(Collected data)
□ □ □ □ □

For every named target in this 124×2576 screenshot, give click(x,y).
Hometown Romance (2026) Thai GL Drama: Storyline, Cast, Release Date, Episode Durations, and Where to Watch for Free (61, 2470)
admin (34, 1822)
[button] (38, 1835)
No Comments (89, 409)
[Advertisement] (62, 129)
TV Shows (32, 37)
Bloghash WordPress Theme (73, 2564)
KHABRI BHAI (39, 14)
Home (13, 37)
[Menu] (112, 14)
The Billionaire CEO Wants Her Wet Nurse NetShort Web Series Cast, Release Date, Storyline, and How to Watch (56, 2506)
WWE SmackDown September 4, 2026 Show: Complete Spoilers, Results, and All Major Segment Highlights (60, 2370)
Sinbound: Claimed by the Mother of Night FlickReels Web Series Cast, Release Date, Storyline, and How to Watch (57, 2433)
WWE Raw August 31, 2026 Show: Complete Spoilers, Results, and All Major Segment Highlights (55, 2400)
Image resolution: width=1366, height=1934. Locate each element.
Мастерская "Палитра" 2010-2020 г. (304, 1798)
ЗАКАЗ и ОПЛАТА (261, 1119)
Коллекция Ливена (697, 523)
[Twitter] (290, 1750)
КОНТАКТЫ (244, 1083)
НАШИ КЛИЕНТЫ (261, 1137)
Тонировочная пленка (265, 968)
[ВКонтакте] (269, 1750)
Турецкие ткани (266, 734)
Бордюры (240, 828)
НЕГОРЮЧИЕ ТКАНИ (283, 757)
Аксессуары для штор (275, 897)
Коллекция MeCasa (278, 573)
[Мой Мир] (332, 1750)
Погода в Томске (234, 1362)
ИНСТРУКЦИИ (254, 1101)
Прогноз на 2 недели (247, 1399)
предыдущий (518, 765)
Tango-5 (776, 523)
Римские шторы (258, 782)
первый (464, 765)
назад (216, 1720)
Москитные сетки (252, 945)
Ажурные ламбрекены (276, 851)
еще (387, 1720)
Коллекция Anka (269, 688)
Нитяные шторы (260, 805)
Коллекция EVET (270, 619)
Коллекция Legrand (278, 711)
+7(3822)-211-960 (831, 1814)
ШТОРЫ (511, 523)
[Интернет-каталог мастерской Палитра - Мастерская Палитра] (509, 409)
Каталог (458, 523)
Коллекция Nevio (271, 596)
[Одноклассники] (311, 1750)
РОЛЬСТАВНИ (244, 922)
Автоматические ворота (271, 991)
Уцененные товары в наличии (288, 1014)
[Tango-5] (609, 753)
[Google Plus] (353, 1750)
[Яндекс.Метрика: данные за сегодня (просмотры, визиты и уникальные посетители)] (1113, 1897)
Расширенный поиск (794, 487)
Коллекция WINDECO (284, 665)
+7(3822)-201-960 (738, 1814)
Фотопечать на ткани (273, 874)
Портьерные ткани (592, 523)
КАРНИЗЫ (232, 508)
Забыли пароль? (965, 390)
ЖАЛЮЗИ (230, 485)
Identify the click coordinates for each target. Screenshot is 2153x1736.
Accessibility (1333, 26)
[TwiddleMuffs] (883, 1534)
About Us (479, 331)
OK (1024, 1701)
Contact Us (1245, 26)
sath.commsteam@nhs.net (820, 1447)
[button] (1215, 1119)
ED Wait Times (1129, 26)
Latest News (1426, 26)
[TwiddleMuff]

□ □ □ □ □

» **PROBLEM TO SOLVE**
Repeat every record above exactly as it appears.

» **TASK OUTPUT**
For every named target in this 124×2576 screenshot, give click(x,y).
Hometown Romance (2026) Thai GL Drama: Storyline, Cast, Release Date, Episode Durations, and Where to Watch for Free (61, 2470)
admin (34, 1822)
[button] (38, 1835)
No Comments (89, 409)
[Advertisement] (62, 129)
TV Shows (32, 37)
Bloghash WordPress Theme (73, 2564)
KHABRI BHAI (39, 14)
Home (13, 37)
[Menu] (112, 14)
The Billionaire CEO Wants Her Wet Nurse NetShort Web Series Cast, Release Date, Storyline, and How to Watch (56, 2506)
WWE SmackDown September 4, 2026 Show: Complete Spoilers, Results, and All Major Segment Highlights (60, 2370)
Sinbound: Claimed by the Mother of Night FlickReels Web Series Cast, Release Date, Storyline, and How to Watch (57, 2433)
WWE Raw August 31, 2026 Show: Complete Spoilers, Results, and All Major Segment Highlights (55, 2400)
Image resolution: width=1366, height=1934. Locate each element.
Мастерская "Палитра" 2010-2020 г. (304, 1798)
ЗАКАЗ и ОПЛАТА (261, 1119)
Коллекция Ливена (697, 523)
[Twitter] (290, 1750)
КОНТАКТЫ (244, 1083)
НАШИ КЛИЕНТЫ (261, 1137)
Тонировочная пленка (265, 968)
[ВКонтакте] (269, 1750)
Турецкие ткани (266, 734)
Бордюры (240, 828)
НЕГОРЮЧИЕ ТКАНИ (283, 757)
Аксессуары для штор (275, 897)
Коллекция MeCasa (278, 573)
[Мой Мир] (332, 1750)
Погода в Томске (234, 1362)
ИНСТРУКЦИИ (254, 1101)
Прогноз на 2 недели (247, 1399)
предыдущий (518, 765)
Tango-5 (776, 523)
Римские шторы (258, 782)
первый (464, 765)
назад (216, 1720)
Москитные сетки (252, 945)
Ажурные ламбрекены (276, 851)
еще (387, 1720)
Коллекция Anka (269, 688)
Нитяные шторы (260, 805)
Коллекция EVET (270, 619)
Коллекция Legrand (278, 711)
+7(3822)-211-960 (831, 1814)
ШТОРЫ (511, 523)
[Интернет-каталог мастерской Палитра - Мастерская Палитра] (509, 409)
Каталог (458, 523)
Коллекция Nevio (271, 596)
[Одноклассники] (311, 1750)
РОЛЬСТАВНИ (244, 922)
Автоматические ворота (271, 991)
Уцененные товары в наличии (288, 1014)
[Tango-5] (609, 753)
[Google Plus] (353, 1750)
[Яндекс.Метрика: данные за сегодня (просмотры, визиты и уникальные посетители)] (1113, 1897)
Расширенный поиск (794, 487)
Коллекция WINDECO (284, 665)
+7(3822)-201-960 (738, 1814)
Фотопечать на ткани (273, 874)
Портьерные ткани (592, 523)
КАРНИЗЫ (232, 508)
Забыли пароль? (965, 390)
ЖАЛЮЗИ (230, 485)
Identify the click coordinates for each target. Screenshot is 2153x1736.
Accessibility (1333, 26)
[TwiddleMuffs] (883, 1534)
About Us (479, 331)
OK (1024, 1701)
Contact Us (1245, 26)
sath.commsteam@nhs.net (820, 1447)
[button] (1215, 1119)
ED Wait Times (1129, 26)
Latest News (1426, 26)
[TwiddleMuff]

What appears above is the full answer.